T.C.

UYUŞMAZLIK MAHKEMESİ

 

      ESAS   NO : 2019/832

      KARAR NO : 2019/840    

      KARAR TR: 23.12.2019

         

ÖZET: Davalı idarenin yaptığı Melen Projesi kapsamında su tutum sahasına malzeme taşımak için yapılan yol dolgusunun kayarak, davacının maliki olduğu taşınmazın yaklaşık 4500-5000 m2'lik kısmına zarar verdiği; bir kısım fındık ocaklarının kuruduğu; bir kısmının ise veriminin düştüğü; yoldaki dolgunun halen kaydığı ve erozyonun devam ettiği ileri sürülerek, oluştuğu öne sürülen maddi zararın tazmini istemiyle açılan davanın İDARİ YARGI YERİNDE görülmesi gerektiği hk.

 

 

 

 

 

 

 

 

 

 

 

K A R A R                                                              

Davacı    : C.E.

Vekili       : (İdari Yargıda) Av. R.Ö.

Davalı    : Devlet Su İşleri Genel Müdürlüğü

Vekili       : Av. G.D.

                                         

O L A Y : Davacıvekili dava dilekçesinde özetle; Sakarya İli, Kocaali İlçesi, Ortaköy Mahallesi, Dalmancı Mevkii, 134 ada, 1 nolu parselin maliki olduğunu; Devlet Su İşleri Melen Projesi kapsamında, su tutum sahasına malzeme çekmek için taşınmazından yol geçtiğini ve taşınmazının bir kısmını kamulaştırdığını; kamulaştırma bedelini de ödediğini; davalı kurumun yaptığı yol dolgusunun kayarak taşınmazının yaklaşık 400m²'lik kısmını olumsuz etkilediğini; bu kısımdaki fındık ocaklarının bir kısmının kurumasına, bir kısmında da verim düşüklüğüne sebebiyet verdiğini; kısaca DSİ'nin çalışmalarının taşınmazında erozyona sebebiyet verdiğini; iki yıldan beri erozyondan etkilenen kısımdan fındık alamadığını ileri sürerek, fazlaya ilişkin hakları saklı kalmak kaydıyla davalı kurumun taşınmazına verdiği zararın yasal faiziyle birlikte tarafına ödenmesi istemiyle adli yargı yerinde dava açmıştır.

-- Kayıtlı girdiler --
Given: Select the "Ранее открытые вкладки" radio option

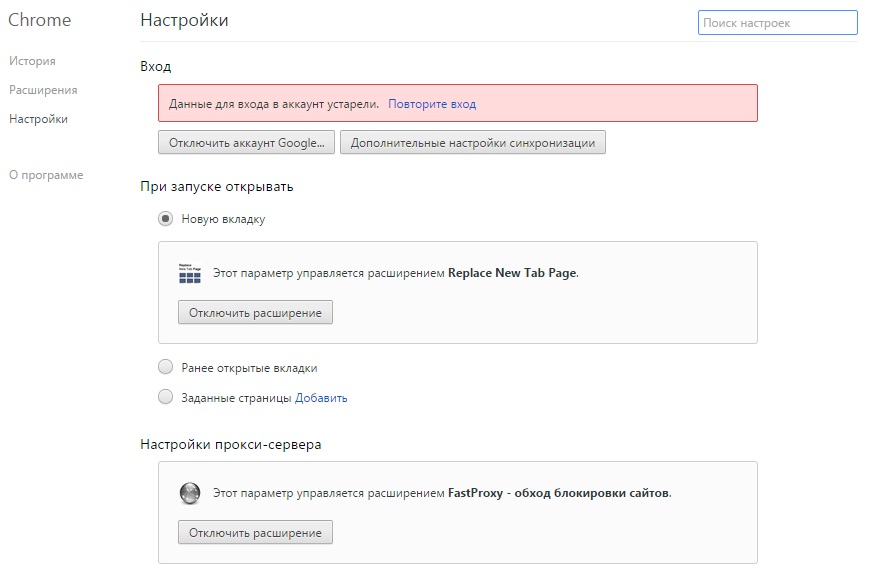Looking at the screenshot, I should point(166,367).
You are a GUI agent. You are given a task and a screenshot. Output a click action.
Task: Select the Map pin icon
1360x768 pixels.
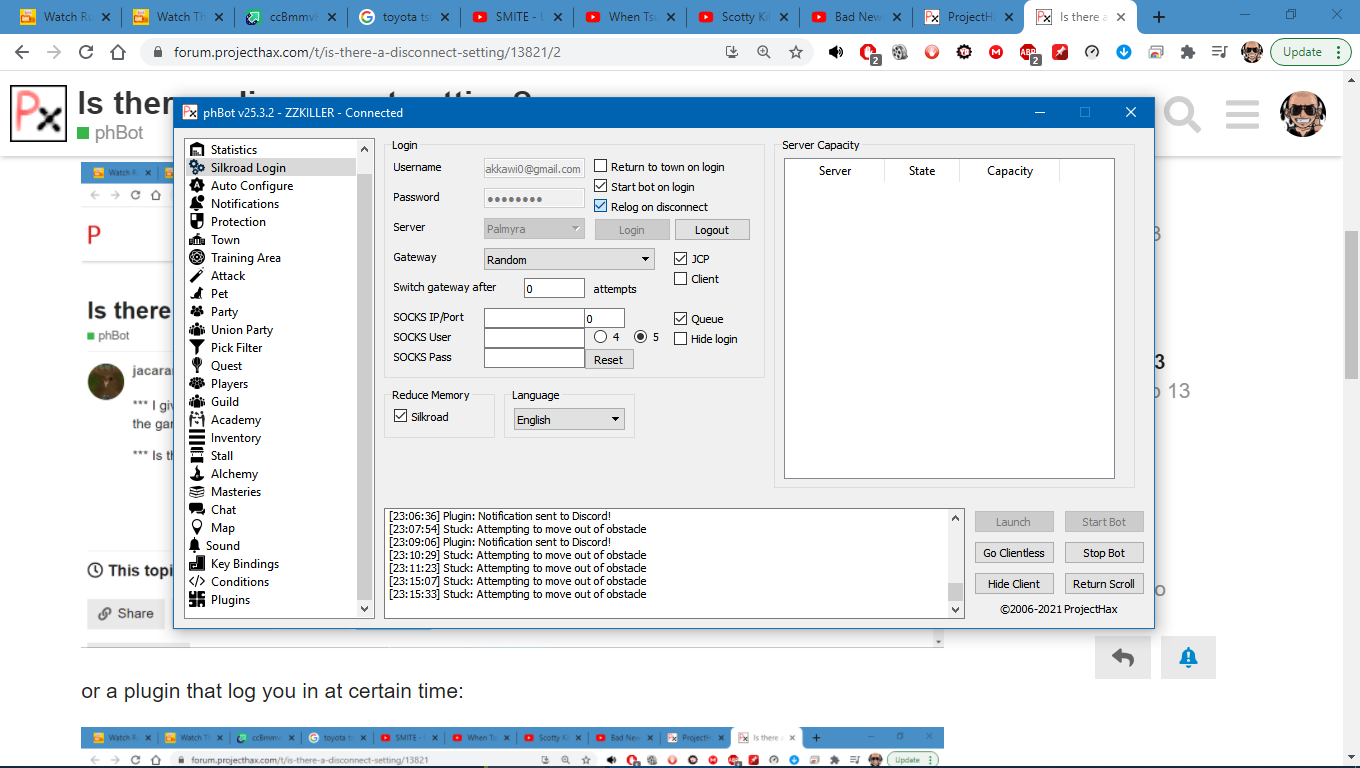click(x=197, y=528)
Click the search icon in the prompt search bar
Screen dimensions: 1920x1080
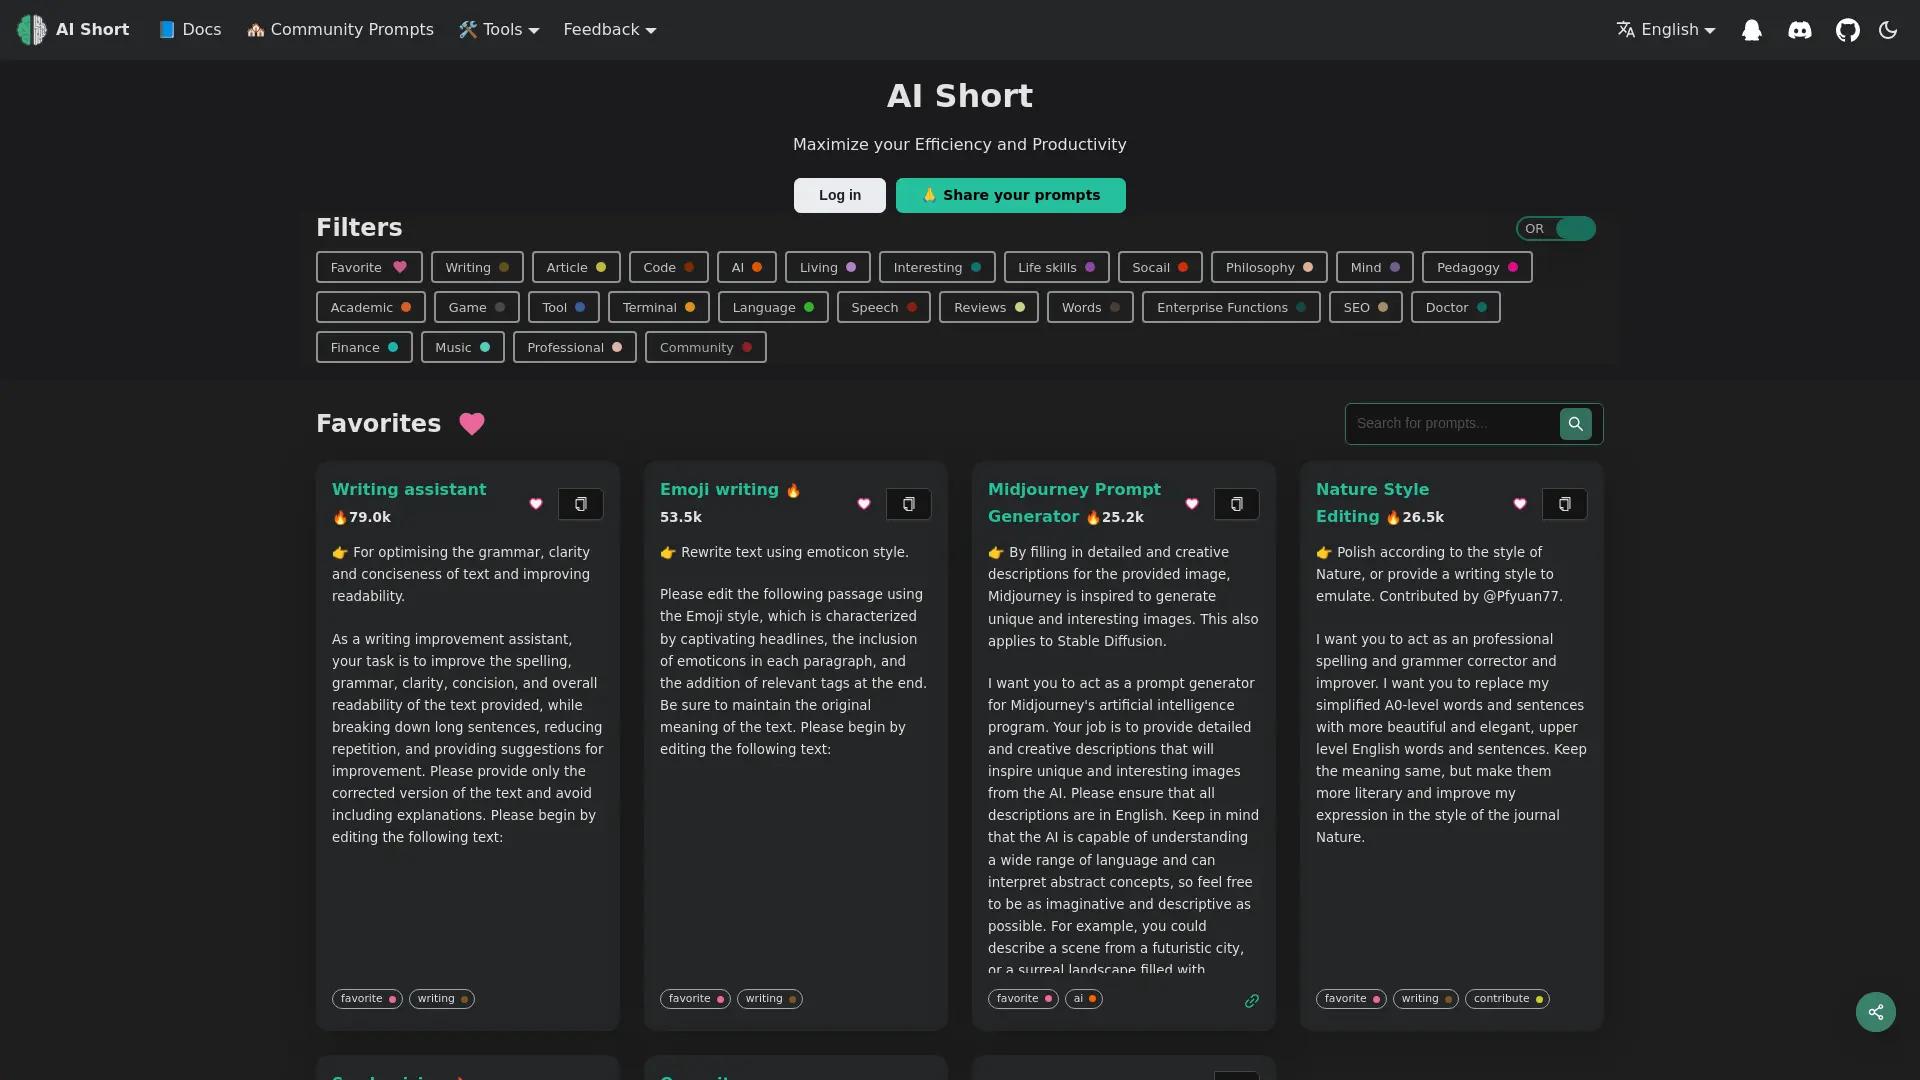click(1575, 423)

* * *

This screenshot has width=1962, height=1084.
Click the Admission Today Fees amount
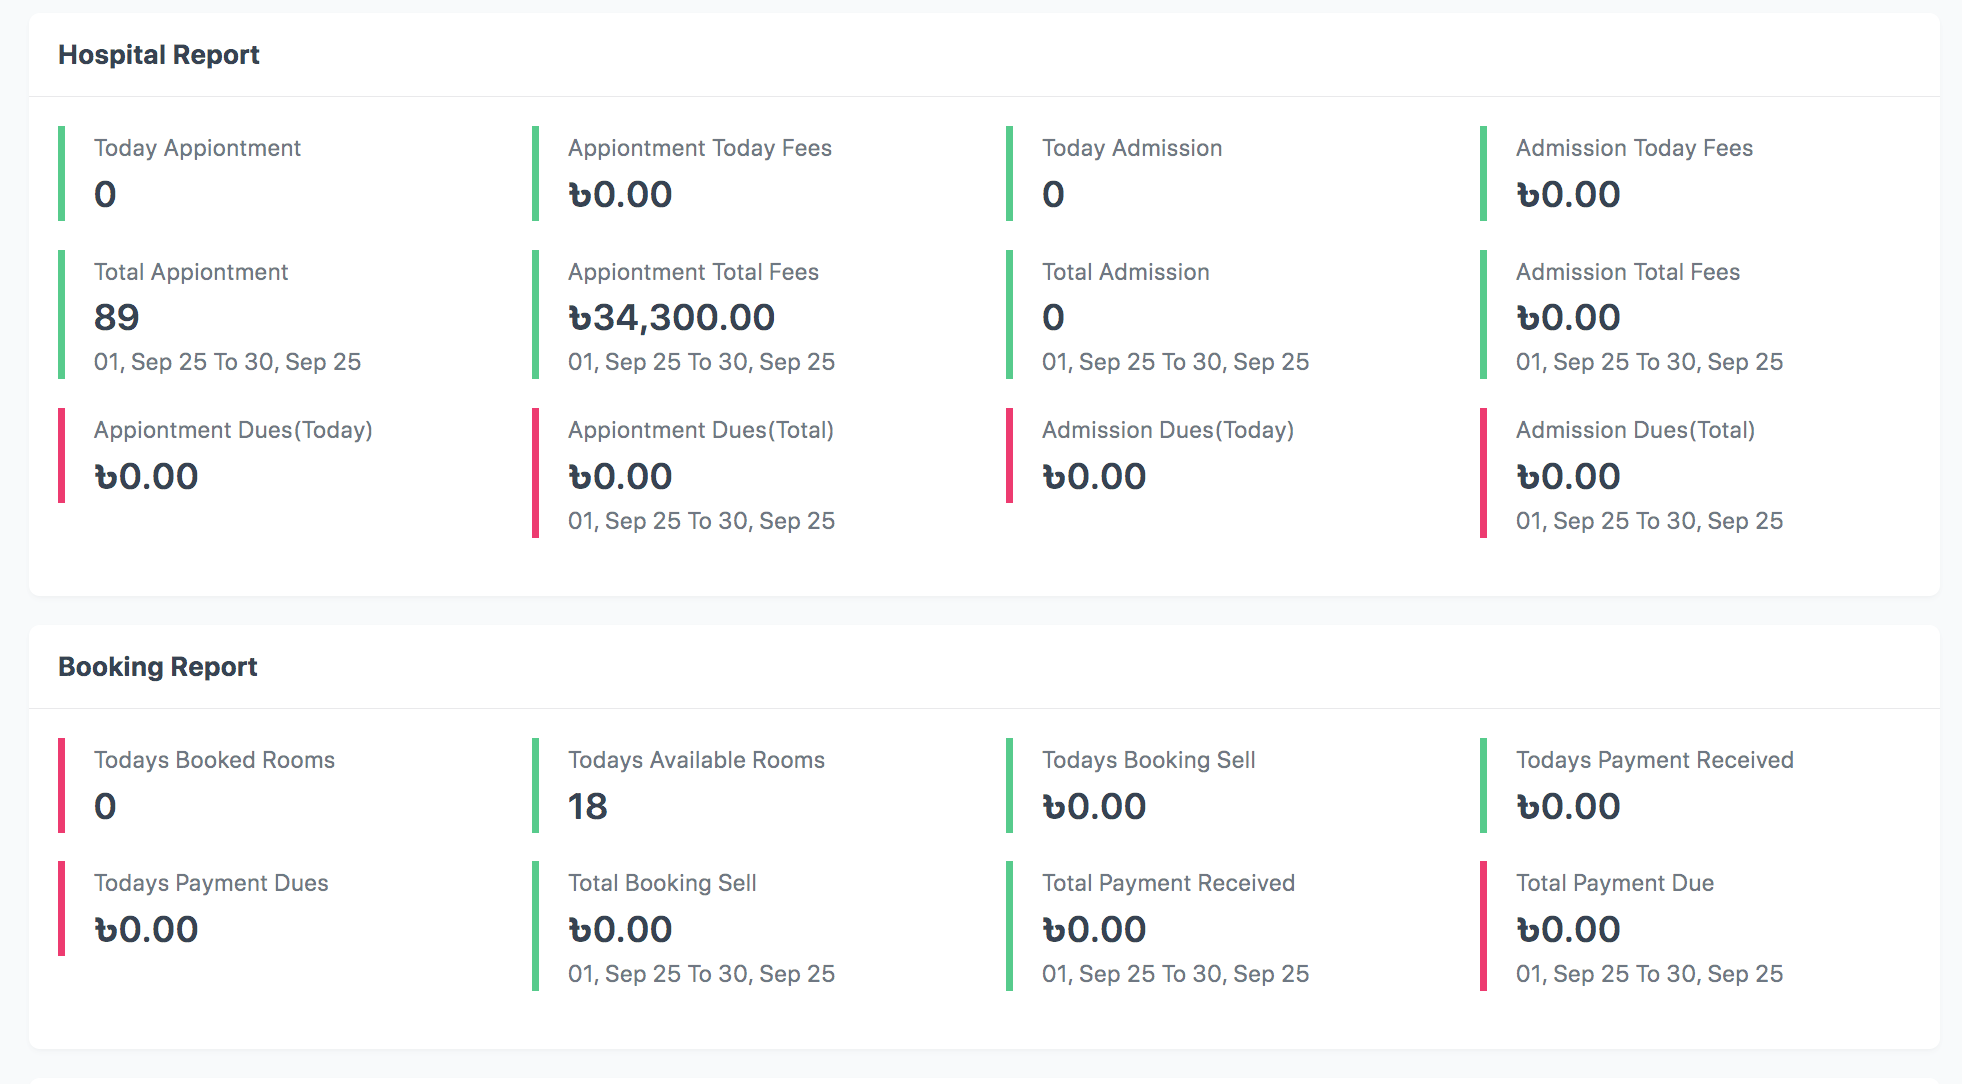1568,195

-- Alıştırma soruları --
a) Aşağıdaki ifadelerin Uyuşmazlık Mahkemesi kararıyla uyuşup uyuşmadığını belirtin; her biri için evet ya da hayır deyip metindeki belirleyici sözleri aynen alıntılayın. (i) Davalı, Devlet Su İşleri Genel Müdürlüğüdür. (ii) Davacı, davayı ilk olarak idari yargı yerinde açmıştır. (iii) Taşınmaz Sakarya İli, Kocaali İlçesinde bulunmaktadır.
b) Girdilerde "Given: Select the" ifadesini içeren satırdan "click(1575, 423)" ifadesini içeren satıra kadar, iki uç da dahil, satırları Sıra ve Girdi sütunları olan bir Markdown tablosu olarak verin. Boş satırları ve resimleri dışarıda bırakın.

-- Alıştırma sonuçları --
a)
(i) Evet: "Devlet Su İşleri Genel Müdürlüğü"
(ii) Hayır: "adli yargı yerinde dava açmıştır"
(iii) Evet: "Sakarya İli, Kocaali İlçesi"

b)
| Sıra | Girdi |
|---|---|
| 1 | Given: Select the "Ранее открытые вкладки" radio option |
| 2 | Looking at the screenshot, I should point(166,367). |
| 3 | You are a GUI agent. You are given a task and a screenshot. Output a click action. |
| 4 | Task: Select the Map pin icon |
| 5 | 1360x768 pixels. |
| 6 | click(x=197, y=528) |
| 7 | Click the search icon in the prompt search bar |
| 8 | Screen dimensions: 1920x1080 |
| 9 | click(1575, 423) |